The “Senator for sale” Award

Sen. Freddie Powell Sims, D-Dawson

Georgia Senate Democrats vowed to fight the governor’s school takeover plan. The odds were against them, but not impossible given that two-thirds approval was needed for the constitutional amendment. When it came time to vote, 37 Democrats voted no. But Freddie Powell Sims voted yes. In doing so, the retired principal gave Republicans the one vote needed to pass a measure that creates more bureaucracy, doesn’t add more cash to schools, and fails to address underlying issues affecting student performance. State Sen. Vincent Fort, D-Atlanta, without mentioning Sims’ name, blasted her vote to “sell out constituents for 30 pieces of silver.” Or in Sims’ case, maybe it was a $19 million appropriation for a multipurpose facility at Albany State University. A few weeks earlier, Deal had named her to the Education Reform Commission tasked with retooling the state’s statewide funding formula. Coincidence? We think not.
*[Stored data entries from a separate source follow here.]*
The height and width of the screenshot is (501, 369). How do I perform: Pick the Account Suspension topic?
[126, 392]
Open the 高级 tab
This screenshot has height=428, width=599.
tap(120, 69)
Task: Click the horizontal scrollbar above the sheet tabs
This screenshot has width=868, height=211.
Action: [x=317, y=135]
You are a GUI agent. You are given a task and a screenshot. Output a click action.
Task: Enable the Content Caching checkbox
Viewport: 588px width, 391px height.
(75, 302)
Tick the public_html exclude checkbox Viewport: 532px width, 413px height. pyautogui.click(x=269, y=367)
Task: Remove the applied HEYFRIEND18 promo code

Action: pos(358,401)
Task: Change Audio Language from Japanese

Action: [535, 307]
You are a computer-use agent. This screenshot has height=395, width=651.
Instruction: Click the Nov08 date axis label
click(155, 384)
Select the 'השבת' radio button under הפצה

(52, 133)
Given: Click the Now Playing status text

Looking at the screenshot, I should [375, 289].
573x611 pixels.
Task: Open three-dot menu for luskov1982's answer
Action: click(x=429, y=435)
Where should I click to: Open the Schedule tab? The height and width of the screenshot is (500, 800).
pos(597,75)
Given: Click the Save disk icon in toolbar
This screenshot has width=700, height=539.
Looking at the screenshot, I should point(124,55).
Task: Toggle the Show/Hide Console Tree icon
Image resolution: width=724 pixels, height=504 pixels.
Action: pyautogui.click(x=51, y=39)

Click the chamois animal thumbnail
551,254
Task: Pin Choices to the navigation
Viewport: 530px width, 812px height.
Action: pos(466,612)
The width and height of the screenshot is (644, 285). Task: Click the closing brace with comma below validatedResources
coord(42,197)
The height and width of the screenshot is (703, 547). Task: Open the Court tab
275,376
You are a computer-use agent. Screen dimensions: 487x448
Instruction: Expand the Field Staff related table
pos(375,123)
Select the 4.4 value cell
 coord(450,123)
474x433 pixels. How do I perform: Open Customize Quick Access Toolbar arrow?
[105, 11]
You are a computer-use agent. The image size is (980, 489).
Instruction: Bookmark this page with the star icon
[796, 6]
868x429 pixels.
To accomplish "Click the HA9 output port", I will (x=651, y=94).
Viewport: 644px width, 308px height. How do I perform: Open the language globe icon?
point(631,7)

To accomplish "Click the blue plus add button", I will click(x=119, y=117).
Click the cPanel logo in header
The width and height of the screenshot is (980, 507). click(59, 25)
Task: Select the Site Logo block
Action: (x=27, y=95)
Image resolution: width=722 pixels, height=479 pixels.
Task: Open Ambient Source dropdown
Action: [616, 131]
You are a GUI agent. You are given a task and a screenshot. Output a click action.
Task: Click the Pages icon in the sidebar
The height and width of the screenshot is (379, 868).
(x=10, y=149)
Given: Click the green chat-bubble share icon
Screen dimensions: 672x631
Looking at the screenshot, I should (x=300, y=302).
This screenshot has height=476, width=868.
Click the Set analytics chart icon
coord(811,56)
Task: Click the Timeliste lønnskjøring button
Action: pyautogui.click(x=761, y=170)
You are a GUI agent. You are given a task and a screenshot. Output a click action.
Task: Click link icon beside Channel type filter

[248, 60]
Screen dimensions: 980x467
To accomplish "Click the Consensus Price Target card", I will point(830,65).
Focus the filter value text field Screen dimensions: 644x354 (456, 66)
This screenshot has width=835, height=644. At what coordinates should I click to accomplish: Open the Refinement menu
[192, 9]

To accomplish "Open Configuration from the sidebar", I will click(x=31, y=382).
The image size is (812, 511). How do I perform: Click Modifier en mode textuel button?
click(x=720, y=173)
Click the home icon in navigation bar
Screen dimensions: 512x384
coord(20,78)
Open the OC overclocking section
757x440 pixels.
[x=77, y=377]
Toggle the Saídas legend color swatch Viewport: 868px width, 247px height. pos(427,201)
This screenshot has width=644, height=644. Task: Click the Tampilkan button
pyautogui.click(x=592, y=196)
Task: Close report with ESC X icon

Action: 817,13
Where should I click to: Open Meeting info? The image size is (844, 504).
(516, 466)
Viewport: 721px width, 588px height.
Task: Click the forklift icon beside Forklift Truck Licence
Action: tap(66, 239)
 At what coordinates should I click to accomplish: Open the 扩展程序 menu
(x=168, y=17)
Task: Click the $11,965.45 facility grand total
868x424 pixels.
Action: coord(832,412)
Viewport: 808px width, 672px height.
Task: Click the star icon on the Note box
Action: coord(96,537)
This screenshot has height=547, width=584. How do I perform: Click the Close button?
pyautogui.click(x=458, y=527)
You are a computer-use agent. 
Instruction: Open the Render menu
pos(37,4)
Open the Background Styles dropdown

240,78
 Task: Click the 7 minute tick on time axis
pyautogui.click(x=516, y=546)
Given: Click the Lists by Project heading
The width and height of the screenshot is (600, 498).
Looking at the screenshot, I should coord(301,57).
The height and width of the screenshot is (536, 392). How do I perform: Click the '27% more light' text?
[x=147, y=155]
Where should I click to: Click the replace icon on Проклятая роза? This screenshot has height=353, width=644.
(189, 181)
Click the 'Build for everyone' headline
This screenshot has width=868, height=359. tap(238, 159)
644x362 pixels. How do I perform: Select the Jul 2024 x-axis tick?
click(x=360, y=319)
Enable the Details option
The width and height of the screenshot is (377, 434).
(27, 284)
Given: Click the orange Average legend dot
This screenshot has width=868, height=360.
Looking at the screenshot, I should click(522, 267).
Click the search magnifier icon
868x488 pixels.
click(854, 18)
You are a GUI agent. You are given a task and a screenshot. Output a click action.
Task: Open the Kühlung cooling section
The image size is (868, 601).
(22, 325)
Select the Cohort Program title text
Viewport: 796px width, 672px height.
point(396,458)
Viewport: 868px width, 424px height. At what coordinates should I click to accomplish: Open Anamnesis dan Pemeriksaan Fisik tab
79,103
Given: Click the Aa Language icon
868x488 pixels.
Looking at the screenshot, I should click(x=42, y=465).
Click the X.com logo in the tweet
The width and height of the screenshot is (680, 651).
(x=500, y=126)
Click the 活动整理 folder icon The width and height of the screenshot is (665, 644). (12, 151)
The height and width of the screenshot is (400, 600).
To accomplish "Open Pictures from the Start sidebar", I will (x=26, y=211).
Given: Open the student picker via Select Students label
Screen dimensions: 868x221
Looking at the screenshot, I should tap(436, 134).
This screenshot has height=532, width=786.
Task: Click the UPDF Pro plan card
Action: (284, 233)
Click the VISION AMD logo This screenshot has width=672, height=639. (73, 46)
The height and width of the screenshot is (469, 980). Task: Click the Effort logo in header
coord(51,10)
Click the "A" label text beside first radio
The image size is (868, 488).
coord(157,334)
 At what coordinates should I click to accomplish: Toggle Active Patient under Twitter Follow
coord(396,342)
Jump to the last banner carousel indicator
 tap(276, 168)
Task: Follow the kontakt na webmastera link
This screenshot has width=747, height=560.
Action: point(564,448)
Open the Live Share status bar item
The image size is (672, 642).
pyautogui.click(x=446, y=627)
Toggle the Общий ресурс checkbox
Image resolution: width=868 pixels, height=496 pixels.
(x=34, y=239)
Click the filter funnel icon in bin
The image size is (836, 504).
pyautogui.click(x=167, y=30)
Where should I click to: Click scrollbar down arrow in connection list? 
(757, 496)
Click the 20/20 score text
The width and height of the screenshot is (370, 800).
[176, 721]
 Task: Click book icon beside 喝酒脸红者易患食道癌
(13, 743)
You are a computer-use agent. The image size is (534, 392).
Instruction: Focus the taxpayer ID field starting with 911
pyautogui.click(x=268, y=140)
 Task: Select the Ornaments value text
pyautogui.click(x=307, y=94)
The “Burn, ethics commission, burn” Award[[| ]

Sen. Rick Jeffares, R-McDonough

With the state ethics commission going down in flames, Jeffares ran right past the extinguisher and tossed gasoline on the fire. His response to a scandal rooted in the sleazy killing of an investigation into Gov. Deal’s campaign finances? Let more politicians off the hook! If passed, Jeffares’ bill would allow candidates to wipe away outstanding fines — imposed by the commission for late filing of campaign and personal financial disclosures — and even to get a refund for fines already paid. The commission is just too screwed up to trust, Jeffares argues. In an astonishing coincidence, the Atlanta Journal-Constitution reports, one of those late-filers is Jeffares’ own sister-in-law. It’s no surprise that our governor backpedaled on his campaign promise to reform the ethics commission. But the Senate’s passage of the bill shows bipartisan support for dodging the watchdogs.]